Question about ROH analysis by Plink 1.9
22 months ago
60343011s ▴ 40

Hi all,

I have recently tried to estimate runs of homozygosity (ROH) from my vcf file by using plink 1.9.

I ran following code to generate binary files that plink required:

plink --vcf myfile.vcf --make-bed --out out_name --no-sex --no-parents --no-fid --no-pheno --allow-extra-chr

This vcf file only contains one individual and about 3 million SNPs.

I used --allow-extra-chr here because I mapped my sequences to a drift genome.

Then, I used following code (with default parameters), trying to estimate ROH of my sample:

plink -bfile out_name --homozyg --allow-extra-chr

The result gave me 0 ROH, and only header produced in .hom file.

I also tried different parameters with different SNP windows and criterions, such like:

plink -bfile out_name --homozyg --homozyg-window-snp 50 --homozyg-snp 50 --homozyg-window-missing 3 --homozyg-kb 100 --homozyg-density 1000 --allow-extra-chr

However, all the results were the same, that showed :

PLINK v1.90b6.12 64-bit (28 Oct 2019)
(C) 2005-2019 Shaun Purcell, Christopher Chang   GNU General Public License v3
Logging to plink.log.
Options in effect:

  --bfile out_name
  --homozyg-density 1000
  --homozyg-kb 100
  --homozyg-snp 50
  --homozyg-window-missing 3
  --homozyg-window-snp 50

515905 MB RAM detected; reserving 257952 MB for main workspace.
3708761 variants loaded from .bim file.
1 person (0 males, 0 females, 1 ambiguous) loaded from .fam.
Ambiguous sex ID written to plink.nosex .
Using 1 thread (no multithreaded calculations invoked).
Before main variant filters, 1 founder and 0 nonfounders present.
Calculating allele frequencies... done.
3708761 variants and 1 person pass filters and QC.
Note: No phenotypes present.
--homozyg: Scan complete, found 0 ROH.

Results saved to plink.hom + plink.hom.indiv + plink.hom.summary .

Does anyone have idea why this happened to my files?

Will be grateful for any suggestions.

Heys, I'm struggling to having results from plink when I try to calculate the roh in my data.
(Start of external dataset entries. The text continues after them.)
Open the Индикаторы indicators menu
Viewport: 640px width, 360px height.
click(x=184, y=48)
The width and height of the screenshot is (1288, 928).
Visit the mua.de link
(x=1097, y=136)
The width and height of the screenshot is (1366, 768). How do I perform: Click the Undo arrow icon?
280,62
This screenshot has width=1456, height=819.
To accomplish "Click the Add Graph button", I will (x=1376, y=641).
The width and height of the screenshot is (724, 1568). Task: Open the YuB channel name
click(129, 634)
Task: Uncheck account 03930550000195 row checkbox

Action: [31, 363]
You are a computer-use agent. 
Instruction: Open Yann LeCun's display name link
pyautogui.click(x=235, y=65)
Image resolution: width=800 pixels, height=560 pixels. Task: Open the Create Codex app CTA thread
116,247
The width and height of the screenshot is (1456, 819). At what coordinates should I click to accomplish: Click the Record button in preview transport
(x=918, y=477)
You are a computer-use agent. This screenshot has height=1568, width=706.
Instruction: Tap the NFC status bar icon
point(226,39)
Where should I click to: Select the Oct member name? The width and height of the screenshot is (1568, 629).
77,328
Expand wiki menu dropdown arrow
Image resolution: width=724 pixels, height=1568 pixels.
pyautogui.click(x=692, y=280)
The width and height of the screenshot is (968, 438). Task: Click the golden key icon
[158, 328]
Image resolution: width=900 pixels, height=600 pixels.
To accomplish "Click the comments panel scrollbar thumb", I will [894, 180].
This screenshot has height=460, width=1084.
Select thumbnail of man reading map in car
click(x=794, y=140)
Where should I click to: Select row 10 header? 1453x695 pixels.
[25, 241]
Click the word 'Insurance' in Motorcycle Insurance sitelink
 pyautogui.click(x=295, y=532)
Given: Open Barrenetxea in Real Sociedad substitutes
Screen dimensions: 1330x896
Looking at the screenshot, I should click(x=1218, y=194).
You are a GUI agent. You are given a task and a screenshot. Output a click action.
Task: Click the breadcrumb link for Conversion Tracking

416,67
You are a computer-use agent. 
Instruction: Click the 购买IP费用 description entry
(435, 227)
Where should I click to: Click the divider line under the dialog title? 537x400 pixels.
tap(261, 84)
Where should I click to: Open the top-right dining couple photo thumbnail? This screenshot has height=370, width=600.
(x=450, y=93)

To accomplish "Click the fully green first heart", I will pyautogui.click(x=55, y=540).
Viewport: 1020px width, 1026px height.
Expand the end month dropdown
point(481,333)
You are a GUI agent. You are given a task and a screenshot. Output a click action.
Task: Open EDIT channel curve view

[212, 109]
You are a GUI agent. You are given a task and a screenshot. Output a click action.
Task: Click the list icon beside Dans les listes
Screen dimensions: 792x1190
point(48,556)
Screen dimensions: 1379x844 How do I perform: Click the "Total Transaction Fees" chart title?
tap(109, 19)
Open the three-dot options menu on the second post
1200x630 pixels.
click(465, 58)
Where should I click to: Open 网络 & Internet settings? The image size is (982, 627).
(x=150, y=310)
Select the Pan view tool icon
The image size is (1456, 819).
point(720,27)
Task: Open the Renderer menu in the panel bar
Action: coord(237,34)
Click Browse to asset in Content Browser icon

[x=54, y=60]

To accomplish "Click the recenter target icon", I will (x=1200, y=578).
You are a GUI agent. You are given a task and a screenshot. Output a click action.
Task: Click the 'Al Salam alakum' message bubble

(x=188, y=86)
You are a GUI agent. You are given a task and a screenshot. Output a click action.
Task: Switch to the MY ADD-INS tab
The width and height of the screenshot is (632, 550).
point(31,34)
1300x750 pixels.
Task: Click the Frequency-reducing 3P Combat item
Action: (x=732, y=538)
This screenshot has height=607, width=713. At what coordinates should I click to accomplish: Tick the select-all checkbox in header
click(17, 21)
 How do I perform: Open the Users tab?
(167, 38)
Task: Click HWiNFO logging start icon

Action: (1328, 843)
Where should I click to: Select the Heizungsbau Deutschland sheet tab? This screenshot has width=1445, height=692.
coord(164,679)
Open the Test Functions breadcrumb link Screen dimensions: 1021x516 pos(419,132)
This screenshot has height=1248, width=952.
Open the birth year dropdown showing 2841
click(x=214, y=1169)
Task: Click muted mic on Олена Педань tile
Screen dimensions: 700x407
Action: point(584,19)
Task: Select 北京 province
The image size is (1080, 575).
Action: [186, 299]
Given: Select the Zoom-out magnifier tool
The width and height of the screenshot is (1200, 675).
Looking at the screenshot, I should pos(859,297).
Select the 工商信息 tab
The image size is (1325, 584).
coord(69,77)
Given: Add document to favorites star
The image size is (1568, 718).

I did the snp calling both with gatk and with the code you left here (with --gvcf) but when I run plink, I keep getting the same message: --homozyg: Scan complete, found 0 ROH.

Could you upload how your final vcf looks like? I'm not sure how the homozygous positions should look like.

Any help would be appreciated!!

22 months ago

This is unsurprising if your VCF contains only positions where your sample differs from the reference genome; practically all the ROHs will span regions which are excluded by your VCF. You may need to reconstruct your VCF in a way that includes homozygous-REF calls in an unbiased manner.

Yes, my VCF file contain only genotype 0/1 sites. I called those sites by

bcftools mpileup -a AD,DP -q 20 -f ref.fa input.bam | bcftools call -V indels -m -v -O v -o myfile.vcf

So I need to recall all the sites (0/0,0/1,1/1) by function like --gvcf under bcftools, right?

Just to update the results, I've successfully used a VCF file that contain all sites for ROH analysis. Thanks!

Hey, I have recently faced a similar question with you, When I tried to test the ROH analysis by using PLINK 1.9, the log file shows "Note: No phenotypes present", because my VCF files have a lot of "./.", I called the sites by samtools mpileup and bcftools, so could you please tell me how could I solve it? Adding "--gvcf" function? Thanks!